(Collected data entries)
*****
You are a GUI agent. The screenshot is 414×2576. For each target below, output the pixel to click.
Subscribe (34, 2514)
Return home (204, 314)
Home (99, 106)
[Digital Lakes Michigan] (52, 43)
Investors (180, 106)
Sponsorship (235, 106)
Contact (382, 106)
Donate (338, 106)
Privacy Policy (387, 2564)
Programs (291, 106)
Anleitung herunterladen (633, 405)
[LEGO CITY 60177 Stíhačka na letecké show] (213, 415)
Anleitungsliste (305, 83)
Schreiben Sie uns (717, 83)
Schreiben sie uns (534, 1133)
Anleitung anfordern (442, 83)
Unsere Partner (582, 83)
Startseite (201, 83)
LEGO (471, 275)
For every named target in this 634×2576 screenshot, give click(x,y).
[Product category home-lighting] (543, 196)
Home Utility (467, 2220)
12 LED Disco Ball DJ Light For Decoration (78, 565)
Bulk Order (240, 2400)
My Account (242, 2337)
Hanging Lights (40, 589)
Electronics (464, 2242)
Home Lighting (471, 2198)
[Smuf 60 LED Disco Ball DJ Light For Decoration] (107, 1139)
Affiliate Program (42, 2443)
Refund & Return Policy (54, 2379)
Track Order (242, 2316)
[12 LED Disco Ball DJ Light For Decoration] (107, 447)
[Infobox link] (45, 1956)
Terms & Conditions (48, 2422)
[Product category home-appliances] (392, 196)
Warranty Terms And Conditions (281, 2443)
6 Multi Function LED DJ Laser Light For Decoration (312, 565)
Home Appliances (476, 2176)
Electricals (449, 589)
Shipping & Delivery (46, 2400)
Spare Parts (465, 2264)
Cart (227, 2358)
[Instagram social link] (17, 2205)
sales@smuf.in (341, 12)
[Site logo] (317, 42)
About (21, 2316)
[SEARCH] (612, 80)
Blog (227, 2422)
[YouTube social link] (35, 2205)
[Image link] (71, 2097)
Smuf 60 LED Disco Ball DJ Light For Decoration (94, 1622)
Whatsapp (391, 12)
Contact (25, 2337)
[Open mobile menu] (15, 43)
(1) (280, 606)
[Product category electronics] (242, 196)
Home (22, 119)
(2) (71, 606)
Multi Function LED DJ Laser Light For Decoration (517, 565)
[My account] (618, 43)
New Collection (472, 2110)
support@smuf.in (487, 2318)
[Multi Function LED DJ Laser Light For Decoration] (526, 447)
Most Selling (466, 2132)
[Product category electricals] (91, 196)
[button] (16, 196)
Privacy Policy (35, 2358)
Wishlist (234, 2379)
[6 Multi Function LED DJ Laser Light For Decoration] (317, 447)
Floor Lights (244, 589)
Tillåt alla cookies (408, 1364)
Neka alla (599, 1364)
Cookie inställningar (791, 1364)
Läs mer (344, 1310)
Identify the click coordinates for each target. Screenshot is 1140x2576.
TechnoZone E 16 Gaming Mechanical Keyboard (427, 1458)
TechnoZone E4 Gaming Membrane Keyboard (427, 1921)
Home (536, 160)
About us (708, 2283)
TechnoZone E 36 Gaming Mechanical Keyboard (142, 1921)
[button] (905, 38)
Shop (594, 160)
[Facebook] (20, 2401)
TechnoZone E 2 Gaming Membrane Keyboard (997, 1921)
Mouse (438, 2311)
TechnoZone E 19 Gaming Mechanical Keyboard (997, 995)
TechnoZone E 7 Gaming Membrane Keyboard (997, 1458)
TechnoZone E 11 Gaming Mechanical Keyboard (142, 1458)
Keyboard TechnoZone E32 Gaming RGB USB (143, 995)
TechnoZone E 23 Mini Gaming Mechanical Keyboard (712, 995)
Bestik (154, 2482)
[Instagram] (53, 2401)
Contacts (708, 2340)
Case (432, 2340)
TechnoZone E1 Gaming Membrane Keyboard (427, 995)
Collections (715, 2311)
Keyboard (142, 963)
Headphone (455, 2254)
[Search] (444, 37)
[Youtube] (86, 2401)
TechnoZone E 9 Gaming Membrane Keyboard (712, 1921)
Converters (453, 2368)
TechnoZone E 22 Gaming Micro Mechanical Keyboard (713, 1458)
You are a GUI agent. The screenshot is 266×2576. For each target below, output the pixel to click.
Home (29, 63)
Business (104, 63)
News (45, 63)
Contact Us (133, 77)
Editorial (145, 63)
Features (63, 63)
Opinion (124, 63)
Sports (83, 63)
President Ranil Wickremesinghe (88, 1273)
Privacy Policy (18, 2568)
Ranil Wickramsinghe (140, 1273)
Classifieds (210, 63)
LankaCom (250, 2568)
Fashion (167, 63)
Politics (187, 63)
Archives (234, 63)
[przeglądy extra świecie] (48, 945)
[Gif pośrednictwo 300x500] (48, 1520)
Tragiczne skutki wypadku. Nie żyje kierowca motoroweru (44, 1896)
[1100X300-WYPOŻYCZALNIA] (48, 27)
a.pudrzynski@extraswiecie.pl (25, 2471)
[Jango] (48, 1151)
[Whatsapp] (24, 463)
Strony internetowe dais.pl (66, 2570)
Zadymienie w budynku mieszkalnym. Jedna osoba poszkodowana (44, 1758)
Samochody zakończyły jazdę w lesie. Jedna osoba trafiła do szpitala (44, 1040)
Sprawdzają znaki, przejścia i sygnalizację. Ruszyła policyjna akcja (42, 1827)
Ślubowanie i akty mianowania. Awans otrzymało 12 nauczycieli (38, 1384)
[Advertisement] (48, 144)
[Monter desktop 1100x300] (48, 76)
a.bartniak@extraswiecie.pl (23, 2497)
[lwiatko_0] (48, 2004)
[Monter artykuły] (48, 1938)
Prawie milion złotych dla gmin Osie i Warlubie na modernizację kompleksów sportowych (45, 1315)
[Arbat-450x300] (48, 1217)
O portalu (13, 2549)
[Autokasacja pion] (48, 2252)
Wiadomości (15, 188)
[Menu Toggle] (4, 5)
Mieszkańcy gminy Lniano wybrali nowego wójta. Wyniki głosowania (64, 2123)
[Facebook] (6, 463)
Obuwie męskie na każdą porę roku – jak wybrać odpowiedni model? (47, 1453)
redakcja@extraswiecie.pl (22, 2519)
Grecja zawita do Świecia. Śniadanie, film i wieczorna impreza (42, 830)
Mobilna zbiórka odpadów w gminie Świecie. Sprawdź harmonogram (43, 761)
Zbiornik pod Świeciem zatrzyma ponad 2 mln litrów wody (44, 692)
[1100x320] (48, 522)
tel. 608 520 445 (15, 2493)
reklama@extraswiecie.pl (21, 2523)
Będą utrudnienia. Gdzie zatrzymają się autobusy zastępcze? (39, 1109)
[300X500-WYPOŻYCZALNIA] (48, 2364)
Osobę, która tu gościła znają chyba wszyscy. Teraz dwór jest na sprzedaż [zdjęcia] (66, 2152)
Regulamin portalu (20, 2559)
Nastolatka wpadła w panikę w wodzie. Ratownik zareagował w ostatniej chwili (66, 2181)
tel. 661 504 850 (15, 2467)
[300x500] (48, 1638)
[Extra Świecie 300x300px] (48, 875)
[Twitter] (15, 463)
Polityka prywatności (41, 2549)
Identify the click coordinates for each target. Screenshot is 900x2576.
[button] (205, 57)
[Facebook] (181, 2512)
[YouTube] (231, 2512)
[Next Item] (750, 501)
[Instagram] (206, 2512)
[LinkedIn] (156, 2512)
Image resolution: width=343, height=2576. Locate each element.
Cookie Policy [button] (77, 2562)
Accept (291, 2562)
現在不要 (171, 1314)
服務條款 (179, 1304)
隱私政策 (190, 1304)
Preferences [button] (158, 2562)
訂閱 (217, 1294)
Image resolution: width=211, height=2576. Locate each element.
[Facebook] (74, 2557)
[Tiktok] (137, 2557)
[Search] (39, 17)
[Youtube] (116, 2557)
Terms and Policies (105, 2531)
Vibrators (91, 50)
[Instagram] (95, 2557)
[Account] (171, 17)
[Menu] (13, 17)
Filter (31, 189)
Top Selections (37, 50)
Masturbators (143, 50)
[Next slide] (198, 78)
*****
-- DESCRIPTION OF THE TASK --
What you give back must be the stretch above, starting at the line with "a.pudrzynski@extraswiecie.pl (25, 2471)" and ending at the line with "tel. 661 504 850 (15, 2467)", copied exactly.

-- ANSWER SECTION --
a.pudrzynski@extraswiecie.pl (25, 2471)
[Jango] (48, 1151)
[Whatsapp] (24, 463)
Strony internetowe dais.pl (66, 2570)
Zadymienie w budynku mieszkalnym. Jedna osoba poszkodowana (44, 1758)
Samochody zakończyły jazdę w lesie. Jedna osoba trafiła do szpitala (44, 1040)
Sprawdzają znaki, przejścia i sygnalizację. Ruszyła policyjna akcja (42, 1827)
Ślubowanie i akty mianowania. Awans otrzymało 12 nauczycieli (38, 1384)
[Advertisement] (48, 144)
[Monter desktop 1100x300] (48, 76)
a.bartniak@extraswiecie.pl (23, 2497)
[lwiatko_0] (48, 2004)
[Monter artykuły] (48, 1938)
Prawie milion złotych dla gmin Osie i Warlubie na modernizację kompleksów sportowych (45, 1315)
[Arbat-450x300] (48, 1217)
O portalu (13, 2549)
[Autokasacja pion] (48, 2252)
Wiadomości (15, 188)
[Menu Toggle] (4, 5)
Mieszkańcy gminy Lniano wybrali nowego wójta. Wyniki głosowania (64, 2123)
[Facebook] (6, 463)
Obuwie męskie na każdą porę roku – jak wybrać odpowiedni model? (47, 1453)
redakcja@extraswiecie.pl (22, 2519)
Grecja zawita do Świecia. Śniadanie, film i wieczorna impreza (42, 830)
Mobilna zbiórka odpadów w gminie Świecie. Sprawdź harmonogram (43, 761)
Zbiornik pod Świeciem zatrzyma ponad 2 mln litrów wody (44, 692)
[1100x320] (48, 522)
tel. 608 520 445 (15, 2493)
reklama@extraswiecie.pl (21, 2523)
Będą utrudnienia. Gdzie zatrzymają się autobusy zastępcze? (39, 1109)
[300X500-WYPOŻYCZALNIA] (48, 2364)
Osobę, która tu gościła znają chyba wszyscy. Teraz dwór jest na sprzedaż [zdjęcia] (66, 2152)
Regulamin portalu (20, 2559)
Nastolatka wpadła w panikę w wodzie. Ratownik zareagował w ostatniej chwili (66, 2181)
tel. 661 504 850 (15, 2467)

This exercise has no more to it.